2

I have a Hamming cube, of general dimension, but in practice, usually, the dimension ranges from 3 to 6.

The search algorithm is:

Input: any vertex, `v`.
Find all vertices that lie in Hamming distance 1 from `v`.
Find all vertices that lie in Hamming distance 2 from `v`.
...

I do not know in advance how far away from v will I need to go. I might stop at distance 1 for example.

For instance, given this cube:

enter image description here

and v = 100, I would need to the vertices at Hamming distance 1, which are 000, 101, 110 (at any order). Then, I might need to get those in distance 2, namely 111, 001, 010. In the unlikely event of needing the vertices at distance 3 too, I Would get 011 as well.

A vertex of the cube may contain IDs (integers).

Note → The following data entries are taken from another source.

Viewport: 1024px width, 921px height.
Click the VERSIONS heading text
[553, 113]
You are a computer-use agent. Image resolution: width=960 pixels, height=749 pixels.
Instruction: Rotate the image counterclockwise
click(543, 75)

Which would be an appropriate Data structure to store this cube and efficiently search it? I am not really interested in other operations.

I thought about sorting all the bit sequences somehow, so that I can easily access them, but didn't get anything to work.


My approach so far:

Use a hashtable (specifically std::unordered_map), where the keys are the vertices and the values are the IDs.

Given a vertex v, generate all sequences of bits within Hamming distance t (i.e. 1, 2, ...).

However, this requires me to call a function every time a vertex varrives (which often happens). I have a function to achieve this, based on this.

Community
  • 1
  • 1
gsamaras
  • 71,951
  • 46
  • 188
  • 305
  • Have you thought about representing the cube as a graph? Particularly an adjacency list. Then you could use depth-limited search to find your selected nodes. – Arya McCarthy May 19 '17 at 07:51
  • @aryamccarthy no. Graphs are notorious for their data locality, aren't they? However, if you have a complete thought in mind, please post an answer, and I will definitely go though it! – gsamaras May 19 '17 at 07:54

1 Answers1

1

I'm rusty with C++, so I'll keep this abstract.

The neighbors of a given point of your Hamming cube are easily computable. Given a vertex's bit sequence, flip each bit individually.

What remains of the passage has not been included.